Raw materials and technological systems significantly influence the CV values representing low or high variations (Eerkens 2000; Eerkens and Bettinger, 2001). We argue that the CV range indicating low product variation of scapular earth-working implements should be much lower than microliths but probably closer and slightly higher than pottery. This assumption is based on the fact that raw materials that are more difficult to control for transformation and modification tend to inflate CV values (Eerkens and Bettinger, 2001). Bone material is easier to handle than stone but more challenging to control than clay. Scapulae are easier to manage than stone because 1) the original dimensions and shapes of water buffalo scapula provide a great frame of reference to the dimensions of reduction, 2) the dimensional range of the scapulae provides a narrow window for dimensional error of reduction, and 3) as Xie 2018 pointed out, scapulae’s quality is more consistent than stone, rendering predictable fracturing properties across pieces and minimizing manufacturing errors and failures during reduction. In addition, the CV values of scapular implements are more comparable to those of pottery than those of microliths because the measurements of scapula hafting modifications and pot dimensions indicate the original dimensions. Microliths dimensions, on the other hand, may have been altered through use and reshaped. While we are confident that working in the medium of bone lends itself to a CV between stone and pottery, future experiments need to verify the CV ranges of lithic and ceramic products with expanded datasets and specify the CV range of bone tools to validate this argument.

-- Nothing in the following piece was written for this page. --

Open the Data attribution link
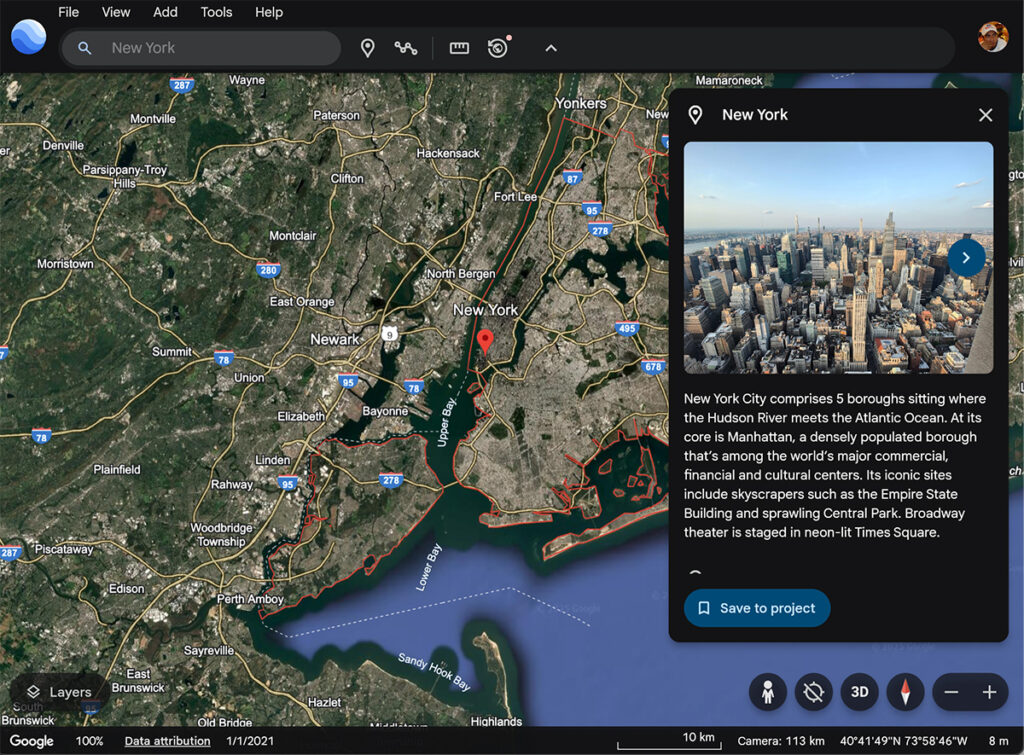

Replicated Manufacturing Mistakes
Some morphological variants were caused by failing to apply the right amount of force during the manufacturing process. For example, HMD 283 and HMD 328 display straight sides resulting from misdirected cuts (Figures 7A,B). Such straight sides are fragile because all compact bone is removed from the sides of the neck and the glenoid, and they cannot hold lashing as well as the notches do. Interestingly, a few Hemudu and Tianluoshan specimens show this “style” without evidence of misdirected cuts. Some other specimens show an in-between style: with compact bone on the sides of the glenoid removed while retaining very shallow notches on the sides of the neck, and sometimes the shallow notches were crafted only on the ventral surface. Sometimes the straight sides were further notched to create a morphological similarity of notched sides (e.g., Figure 4B, Figure 7A). We suspect that these samples resulted from either modelling after a flawed specimen or simply from failings of morphological memory. No matter which reason best explains the variation, these variations reflect a group of inexperienced craftspeople.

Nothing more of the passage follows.